Купец оставшимся глазом завертел от негодования, а в пустой глазнице даже что-то надулось.
– Да чем же еще тебе доказать правду? Вот те крест!
– Ну сам посуди, Анисий. – Воеводу от выпитого вина в сон поклонило. – Ежели бы сущ был сей народ в Тартаре, ордынцы бы давно пограбили его и золото твое червонное отняли. А поскольку я ордынцев пограбил довольно, то уж хоть одну вещицу чудскую у них добыл... Неужто ты лжи не зришь и не чуешь? Нюх ты утратил, Баловень, знать, сгинешь вскорости...

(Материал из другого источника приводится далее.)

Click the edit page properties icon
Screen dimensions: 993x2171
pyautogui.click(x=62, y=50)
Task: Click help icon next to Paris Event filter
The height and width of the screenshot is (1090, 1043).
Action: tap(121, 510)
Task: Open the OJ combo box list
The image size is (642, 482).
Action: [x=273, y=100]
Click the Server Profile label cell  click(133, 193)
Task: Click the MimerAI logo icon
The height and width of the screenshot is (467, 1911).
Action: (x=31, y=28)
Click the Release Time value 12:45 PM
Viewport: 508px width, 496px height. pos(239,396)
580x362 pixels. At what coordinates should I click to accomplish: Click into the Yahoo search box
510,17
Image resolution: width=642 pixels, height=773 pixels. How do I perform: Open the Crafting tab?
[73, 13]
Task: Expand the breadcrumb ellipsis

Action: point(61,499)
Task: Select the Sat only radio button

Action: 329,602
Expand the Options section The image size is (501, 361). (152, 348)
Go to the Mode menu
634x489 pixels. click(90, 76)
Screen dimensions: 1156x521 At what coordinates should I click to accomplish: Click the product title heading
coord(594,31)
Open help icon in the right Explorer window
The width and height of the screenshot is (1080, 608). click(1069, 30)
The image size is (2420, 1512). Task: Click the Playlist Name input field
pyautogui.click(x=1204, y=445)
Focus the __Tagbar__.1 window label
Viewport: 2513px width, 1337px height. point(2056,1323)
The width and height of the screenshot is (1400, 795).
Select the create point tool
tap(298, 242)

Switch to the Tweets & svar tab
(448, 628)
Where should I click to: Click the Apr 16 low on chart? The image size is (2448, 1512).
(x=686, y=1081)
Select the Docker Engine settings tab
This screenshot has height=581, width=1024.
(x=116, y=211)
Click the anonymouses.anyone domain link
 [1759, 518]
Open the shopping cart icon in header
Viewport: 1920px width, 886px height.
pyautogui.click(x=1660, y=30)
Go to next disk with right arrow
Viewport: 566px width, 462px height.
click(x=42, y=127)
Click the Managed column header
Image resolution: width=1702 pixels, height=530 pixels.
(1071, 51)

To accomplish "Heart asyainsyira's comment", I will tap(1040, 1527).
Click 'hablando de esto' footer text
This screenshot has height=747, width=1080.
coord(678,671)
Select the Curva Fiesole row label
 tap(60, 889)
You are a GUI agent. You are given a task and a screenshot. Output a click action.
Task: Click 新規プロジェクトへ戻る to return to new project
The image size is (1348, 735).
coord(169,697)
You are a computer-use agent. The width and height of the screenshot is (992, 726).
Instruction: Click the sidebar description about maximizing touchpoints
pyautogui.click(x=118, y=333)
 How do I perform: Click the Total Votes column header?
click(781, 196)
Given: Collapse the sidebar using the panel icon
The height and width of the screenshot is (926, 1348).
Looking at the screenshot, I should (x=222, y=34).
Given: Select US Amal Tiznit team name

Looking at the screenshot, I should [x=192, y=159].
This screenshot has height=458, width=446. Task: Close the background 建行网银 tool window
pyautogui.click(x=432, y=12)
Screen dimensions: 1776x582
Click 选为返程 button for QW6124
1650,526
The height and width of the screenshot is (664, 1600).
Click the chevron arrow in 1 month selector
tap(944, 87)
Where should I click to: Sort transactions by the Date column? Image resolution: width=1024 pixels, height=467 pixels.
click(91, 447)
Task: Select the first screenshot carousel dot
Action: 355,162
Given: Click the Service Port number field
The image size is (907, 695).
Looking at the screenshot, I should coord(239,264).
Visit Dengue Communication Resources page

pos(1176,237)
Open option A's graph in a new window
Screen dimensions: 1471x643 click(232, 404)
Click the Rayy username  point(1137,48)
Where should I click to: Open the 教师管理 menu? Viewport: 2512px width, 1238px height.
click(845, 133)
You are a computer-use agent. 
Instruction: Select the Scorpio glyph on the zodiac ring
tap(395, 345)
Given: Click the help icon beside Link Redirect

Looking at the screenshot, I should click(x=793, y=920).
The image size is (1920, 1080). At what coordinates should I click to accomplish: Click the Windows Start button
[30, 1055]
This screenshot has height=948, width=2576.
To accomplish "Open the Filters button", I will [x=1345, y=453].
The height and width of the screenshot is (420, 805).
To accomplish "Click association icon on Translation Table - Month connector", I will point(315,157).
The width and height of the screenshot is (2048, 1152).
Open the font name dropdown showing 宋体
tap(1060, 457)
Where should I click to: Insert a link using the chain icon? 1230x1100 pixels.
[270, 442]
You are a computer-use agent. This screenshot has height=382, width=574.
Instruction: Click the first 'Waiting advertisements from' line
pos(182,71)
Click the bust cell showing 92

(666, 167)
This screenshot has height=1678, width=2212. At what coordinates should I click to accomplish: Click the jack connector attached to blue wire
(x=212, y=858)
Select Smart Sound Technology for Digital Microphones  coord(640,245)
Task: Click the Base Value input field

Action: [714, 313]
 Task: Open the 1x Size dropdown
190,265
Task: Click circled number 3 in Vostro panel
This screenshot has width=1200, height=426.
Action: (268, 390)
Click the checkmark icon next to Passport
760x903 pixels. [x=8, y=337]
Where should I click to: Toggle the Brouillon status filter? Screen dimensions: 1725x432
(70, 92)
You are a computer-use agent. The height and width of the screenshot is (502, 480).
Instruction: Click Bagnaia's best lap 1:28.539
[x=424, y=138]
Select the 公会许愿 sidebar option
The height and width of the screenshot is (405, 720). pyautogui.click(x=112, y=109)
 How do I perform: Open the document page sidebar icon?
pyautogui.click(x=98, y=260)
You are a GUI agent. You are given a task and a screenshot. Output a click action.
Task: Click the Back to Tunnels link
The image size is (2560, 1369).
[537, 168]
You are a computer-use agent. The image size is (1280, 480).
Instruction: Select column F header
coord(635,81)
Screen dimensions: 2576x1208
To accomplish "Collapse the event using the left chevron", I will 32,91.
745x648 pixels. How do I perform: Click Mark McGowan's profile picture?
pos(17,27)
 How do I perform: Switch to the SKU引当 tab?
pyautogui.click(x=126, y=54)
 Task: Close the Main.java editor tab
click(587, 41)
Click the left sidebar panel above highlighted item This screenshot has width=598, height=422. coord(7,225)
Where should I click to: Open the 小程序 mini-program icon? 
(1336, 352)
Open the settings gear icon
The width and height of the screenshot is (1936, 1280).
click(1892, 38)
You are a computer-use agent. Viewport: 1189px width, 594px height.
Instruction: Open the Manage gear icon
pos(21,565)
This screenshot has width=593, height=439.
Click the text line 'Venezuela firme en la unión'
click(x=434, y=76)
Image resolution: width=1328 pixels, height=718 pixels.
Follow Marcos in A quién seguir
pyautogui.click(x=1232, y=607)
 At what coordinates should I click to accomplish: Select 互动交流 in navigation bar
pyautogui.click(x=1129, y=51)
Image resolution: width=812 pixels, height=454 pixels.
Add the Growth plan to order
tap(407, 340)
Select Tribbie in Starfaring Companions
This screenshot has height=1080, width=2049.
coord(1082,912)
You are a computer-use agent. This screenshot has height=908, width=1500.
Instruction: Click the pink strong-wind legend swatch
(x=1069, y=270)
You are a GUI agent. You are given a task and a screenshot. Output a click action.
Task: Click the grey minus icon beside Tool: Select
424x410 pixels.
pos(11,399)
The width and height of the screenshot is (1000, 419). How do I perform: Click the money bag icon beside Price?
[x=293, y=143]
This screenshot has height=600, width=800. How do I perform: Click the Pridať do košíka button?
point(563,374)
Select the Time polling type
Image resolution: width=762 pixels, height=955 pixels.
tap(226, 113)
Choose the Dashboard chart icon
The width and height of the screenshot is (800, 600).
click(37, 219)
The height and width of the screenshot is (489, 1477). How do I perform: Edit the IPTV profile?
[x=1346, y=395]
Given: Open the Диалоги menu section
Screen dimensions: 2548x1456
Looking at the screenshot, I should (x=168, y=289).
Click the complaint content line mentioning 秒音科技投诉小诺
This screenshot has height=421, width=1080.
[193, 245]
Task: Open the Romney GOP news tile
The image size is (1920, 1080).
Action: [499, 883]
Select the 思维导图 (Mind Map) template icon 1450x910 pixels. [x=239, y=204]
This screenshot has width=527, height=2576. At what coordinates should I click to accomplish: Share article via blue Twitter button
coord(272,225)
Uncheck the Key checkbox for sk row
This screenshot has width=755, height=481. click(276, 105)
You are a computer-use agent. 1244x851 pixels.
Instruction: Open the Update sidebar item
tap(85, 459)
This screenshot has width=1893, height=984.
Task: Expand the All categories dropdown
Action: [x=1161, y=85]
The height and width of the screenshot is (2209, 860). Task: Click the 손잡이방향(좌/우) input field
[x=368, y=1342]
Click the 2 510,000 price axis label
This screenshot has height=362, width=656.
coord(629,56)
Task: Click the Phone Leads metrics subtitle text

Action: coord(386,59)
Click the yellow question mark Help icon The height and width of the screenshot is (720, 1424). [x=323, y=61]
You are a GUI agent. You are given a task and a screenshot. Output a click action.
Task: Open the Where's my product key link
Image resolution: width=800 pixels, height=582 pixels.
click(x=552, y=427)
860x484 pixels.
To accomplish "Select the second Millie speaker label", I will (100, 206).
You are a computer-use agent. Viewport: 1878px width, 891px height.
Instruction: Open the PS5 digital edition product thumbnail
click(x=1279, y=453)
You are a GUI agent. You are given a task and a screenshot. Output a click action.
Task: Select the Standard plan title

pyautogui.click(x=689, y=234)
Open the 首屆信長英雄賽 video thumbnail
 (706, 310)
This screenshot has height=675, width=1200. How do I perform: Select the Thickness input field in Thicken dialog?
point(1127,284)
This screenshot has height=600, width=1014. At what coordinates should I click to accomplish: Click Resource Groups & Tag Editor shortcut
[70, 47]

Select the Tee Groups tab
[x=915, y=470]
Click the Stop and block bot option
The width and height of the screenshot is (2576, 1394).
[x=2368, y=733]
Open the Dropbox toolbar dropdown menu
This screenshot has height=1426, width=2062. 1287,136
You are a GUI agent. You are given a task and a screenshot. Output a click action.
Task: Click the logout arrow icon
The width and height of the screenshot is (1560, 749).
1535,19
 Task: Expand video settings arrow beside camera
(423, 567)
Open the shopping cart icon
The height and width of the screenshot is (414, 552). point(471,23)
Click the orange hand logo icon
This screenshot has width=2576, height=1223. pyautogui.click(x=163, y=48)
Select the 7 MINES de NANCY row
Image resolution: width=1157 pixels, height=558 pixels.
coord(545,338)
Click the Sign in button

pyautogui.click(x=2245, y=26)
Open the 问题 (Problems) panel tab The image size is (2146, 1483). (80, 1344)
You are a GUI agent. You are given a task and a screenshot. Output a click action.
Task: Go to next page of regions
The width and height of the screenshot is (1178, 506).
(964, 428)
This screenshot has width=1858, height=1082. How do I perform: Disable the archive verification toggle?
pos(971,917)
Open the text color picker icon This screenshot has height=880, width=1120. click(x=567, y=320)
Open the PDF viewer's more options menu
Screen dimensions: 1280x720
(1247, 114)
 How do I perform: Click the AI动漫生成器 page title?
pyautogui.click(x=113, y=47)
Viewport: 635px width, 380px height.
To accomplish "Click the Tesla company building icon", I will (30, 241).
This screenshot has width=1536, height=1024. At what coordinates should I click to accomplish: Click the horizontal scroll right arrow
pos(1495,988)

– В том-то и суть, боярин! – зашептал Анисий. – Неспособно им пограбить сей слепой народец! И в том есть тайна великая!
– Это ордынцам-то не способно?! – Ушкуйник, развалившийся было на лавке, ковром покрытой, подскочил. – Кои весь мир пограбили и покорили?..
– Чудь тартарская имеет поганую силу чародейскую, – купец перекрестился. – Никто супротив нее выстоять не может. Скажу тебе более, ордынцы пуще смерти боятся даже показываться в пределах чудских земель. И где белоглазые дикари обитают, где своих покойников хоронят, там везде у них особые камни лежат и знаки стоят. А места сии на ордынской речи прозываются «Не ходи!», если по-нашему толковать. Ордынцы даже мертвых чудинов боятся, ибо у них, поганых, поверье есть: позришь на могилу чудскую и в тот же час ослепнешь. – Анисий снова зашептал, верно испытывая ужас. – Бывалый ушкуйник сказывал, и слепнут! У них глаза и так узкие, а тут вовсе закрываются и веки зарастают, ровно и не бывало...
Опряте вовсе стало смешно.
– Уж и ты не от сего ли ослеп на одно око?.. Ох, уморил ты меня, Анисий! Забавно байки твои слушать!
Купец обиделся, но интерес его был превыше, чем обида, и потому стерпел, подождал, когда ушкуйник навеселится.